Both Poul Anderson's The Shield Of Time and SM Stirling's The Council Of Shadows refer to the Belle Epoque and to Notre Dame. Other common themes are fencing (swords also come into The Council Of Shadows) and characters meeting authors.
The most powerful of the Shadowspawn says:
"'Did I ever mention that I met the man Stoker? He was invaluable to us...'"
-SM Stirling, The Council Of Shadows (New York, 2012), CHAPTER ELEVEN, p. 236.
The leader of a group of mutant time travelers says:
"'I hunted around and found me a young Englishman in the '90's, starting out as an author, a gifted fellow even if he was kind of a socialist. I wanted somebody late in the period, to avoid, um-m, anticipations, you see? He got interested in my, ha, 'hypothetical proposition,' and for a few guineas wrote me some clever things. I offered him more money but he said he'd rather have the free use of that time travel idea instead.'"
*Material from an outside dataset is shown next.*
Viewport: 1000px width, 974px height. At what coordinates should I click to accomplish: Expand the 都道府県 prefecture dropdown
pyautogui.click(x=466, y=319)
-Poul Anderson, There Will Be Time (New York, 1973), VII, p. 73.
Manse Everard of the Time Patrol meets a famous tall, thin, hawk-faced private investigator and his burly, mustached, limping amanuensis.
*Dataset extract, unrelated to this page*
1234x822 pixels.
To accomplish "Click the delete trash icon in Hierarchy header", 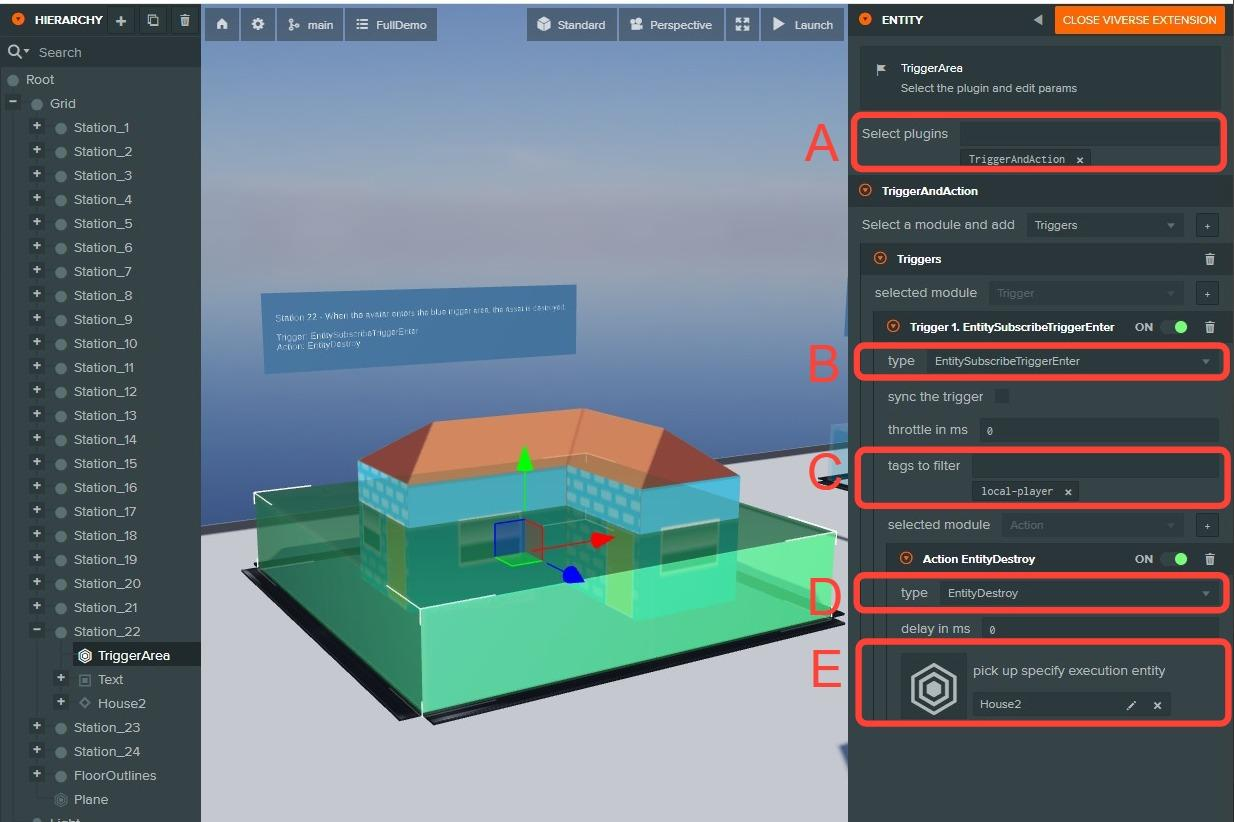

Stirling and Anderson celebrate and continue literary traditions.
3 comments:
Kaor, Paul!
I certainly agree that Anderson and Stirling celebrate and continue great literary traditions!
But I was sorry to read Bram Stoker was of VALUE to the Shadowspawn. And puzzled, because nothing I've read in DRACULA leads me to think the author of that work would APPROVE of the Shadowspawn.
Sean
Books speak to each other.. 8-).
Sean: lurid fictional vampires rendere the real thing less credible.
Dear Mr. Stirling,
I agree that authors and their books speak to each other!
And Bram Stoker's vampires were so lurid they made the Shadowspawn less credible? Not sure I agree, because, if anything, I thought the Shadowspawn more lurid than Stoker's vampires.